Tavi stood by the kitchen door, cradling a bowl of fresh-picked plums, her white apron and the skirts of her blue dress fluttering in the morning breeze. She cast a skeptical eye over the contents of the large basket Isabelle had placed in the back of their wooden cart.

“But what if the orphans don’t want eggs?” she asked.

“Of course they will,” Isabelle said, adjusting a buckle on Martin’s harness. “Orphans don’t have much. They’ll be happy to get them.”

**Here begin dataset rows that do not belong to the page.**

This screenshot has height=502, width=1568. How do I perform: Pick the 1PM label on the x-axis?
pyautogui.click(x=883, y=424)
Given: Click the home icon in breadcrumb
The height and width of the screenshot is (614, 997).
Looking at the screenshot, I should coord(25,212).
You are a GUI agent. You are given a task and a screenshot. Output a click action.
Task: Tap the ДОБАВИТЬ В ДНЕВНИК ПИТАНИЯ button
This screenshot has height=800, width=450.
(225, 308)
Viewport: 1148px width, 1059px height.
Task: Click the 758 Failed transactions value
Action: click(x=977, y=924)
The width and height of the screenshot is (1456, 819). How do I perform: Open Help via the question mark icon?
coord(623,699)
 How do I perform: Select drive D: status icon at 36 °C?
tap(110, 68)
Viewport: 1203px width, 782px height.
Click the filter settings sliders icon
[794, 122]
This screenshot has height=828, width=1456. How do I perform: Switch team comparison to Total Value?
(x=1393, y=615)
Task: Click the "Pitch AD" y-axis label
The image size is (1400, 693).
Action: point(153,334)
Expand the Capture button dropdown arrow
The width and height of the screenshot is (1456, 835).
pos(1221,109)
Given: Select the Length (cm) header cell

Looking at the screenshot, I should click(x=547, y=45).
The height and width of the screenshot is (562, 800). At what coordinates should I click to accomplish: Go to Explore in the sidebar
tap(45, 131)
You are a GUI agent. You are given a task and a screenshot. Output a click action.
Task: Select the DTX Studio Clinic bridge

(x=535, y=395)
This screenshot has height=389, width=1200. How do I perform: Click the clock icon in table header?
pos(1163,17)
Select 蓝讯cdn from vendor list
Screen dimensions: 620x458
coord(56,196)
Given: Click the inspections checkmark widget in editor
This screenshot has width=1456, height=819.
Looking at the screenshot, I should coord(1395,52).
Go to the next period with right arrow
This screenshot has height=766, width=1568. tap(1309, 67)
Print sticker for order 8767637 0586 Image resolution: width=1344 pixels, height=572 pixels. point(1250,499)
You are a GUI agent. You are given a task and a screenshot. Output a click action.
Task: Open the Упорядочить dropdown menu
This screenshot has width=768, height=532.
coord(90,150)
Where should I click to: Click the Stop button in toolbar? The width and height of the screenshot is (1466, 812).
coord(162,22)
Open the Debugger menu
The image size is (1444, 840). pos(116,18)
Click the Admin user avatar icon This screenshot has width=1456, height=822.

Tavi raised an eyebrow. “Do you even know where the orphanage is?”

Isabelle shot Tavi a look. She didn’t reply.

“Do you have your sword with you?”

“I don’t need it,” Isabelle said.

The truth was that she didn’t have it. She’d woken up this morning, two days since she’d used the sword to fight off the deserter, and had discovered that it had turned back into a bone, as if it had sensed that the danger has passed. She’d put it back in her pocket with Tanaquill’s other gifts.

“And exactly why are you giving away our much-needed eggs?” Tavi pressed.

“Because it’s a nice thing to do. A good deed.”

“Still trying to find the pieces of your heart?”

“Yes,” Isabelle said as she climbed into the cart and settled herself on the seat.

“Have you figured out what they are?”

Isabelle nodded. She’d been thinking about it nonstop. “Goodness, kindness, and charitableness,” she replied confidently. “I’m working on the charitableness piece today.”